▸ What to work on: From the first line of the records through the line containing "Open the 'what", retype every line exactly and nothing else.

▸ Provided material:
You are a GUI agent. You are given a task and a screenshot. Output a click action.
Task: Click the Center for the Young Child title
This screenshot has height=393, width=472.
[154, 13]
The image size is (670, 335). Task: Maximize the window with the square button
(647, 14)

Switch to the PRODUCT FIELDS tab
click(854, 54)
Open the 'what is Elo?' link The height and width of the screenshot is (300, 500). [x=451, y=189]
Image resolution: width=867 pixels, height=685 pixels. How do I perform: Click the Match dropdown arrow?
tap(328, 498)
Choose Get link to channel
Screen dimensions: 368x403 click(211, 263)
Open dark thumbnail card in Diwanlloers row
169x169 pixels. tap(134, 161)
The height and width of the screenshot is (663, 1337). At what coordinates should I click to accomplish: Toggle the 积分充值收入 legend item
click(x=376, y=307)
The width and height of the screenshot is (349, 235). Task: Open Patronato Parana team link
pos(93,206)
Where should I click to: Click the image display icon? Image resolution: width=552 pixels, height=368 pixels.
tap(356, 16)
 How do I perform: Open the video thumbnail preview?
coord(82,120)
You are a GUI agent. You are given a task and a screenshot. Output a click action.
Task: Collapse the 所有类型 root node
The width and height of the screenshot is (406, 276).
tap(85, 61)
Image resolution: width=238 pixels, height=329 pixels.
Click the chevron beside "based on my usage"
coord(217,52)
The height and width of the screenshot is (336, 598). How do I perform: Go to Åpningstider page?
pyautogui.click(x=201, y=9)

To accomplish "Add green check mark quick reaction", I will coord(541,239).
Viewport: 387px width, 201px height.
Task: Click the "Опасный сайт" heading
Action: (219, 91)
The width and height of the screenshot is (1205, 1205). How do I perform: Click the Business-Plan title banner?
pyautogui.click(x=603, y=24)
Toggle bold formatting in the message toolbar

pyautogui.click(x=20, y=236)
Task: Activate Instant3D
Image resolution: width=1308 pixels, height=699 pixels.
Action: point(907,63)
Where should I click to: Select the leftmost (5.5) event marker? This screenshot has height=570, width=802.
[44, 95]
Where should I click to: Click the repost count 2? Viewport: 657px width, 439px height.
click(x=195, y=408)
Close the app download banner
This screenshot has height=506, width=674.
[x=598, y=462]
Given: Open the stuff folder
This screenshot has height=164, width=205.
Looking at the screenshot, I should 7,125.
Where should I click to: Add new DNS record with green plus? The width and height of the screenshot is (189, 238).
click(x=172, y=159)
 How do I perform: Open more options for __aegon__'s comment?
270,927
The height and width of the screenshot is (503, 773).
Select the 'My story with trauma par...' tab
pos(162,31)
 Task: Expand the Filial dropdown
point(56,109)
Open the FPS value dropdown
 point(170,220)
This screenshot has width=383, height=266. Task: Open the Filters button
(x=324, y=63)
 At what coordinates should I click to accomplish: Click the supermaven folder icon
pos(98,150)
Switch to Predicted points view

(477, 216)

▸ Reply:
You are a GUI agent. You are given a task and a screenshot. Output a click action.
Task: Click the Center for the Young Child title
This screenshot has height=393, width=472.
[154, 13]
The image size is (670, 335). Task: Maximize the window with the square button
(647, 14)

Switch to the PRODUCT FIELDS tab
click(854, 54)
Open the 'what is Elo?' link The height and width of the screenshot is (300, 500). [x=451, y=189]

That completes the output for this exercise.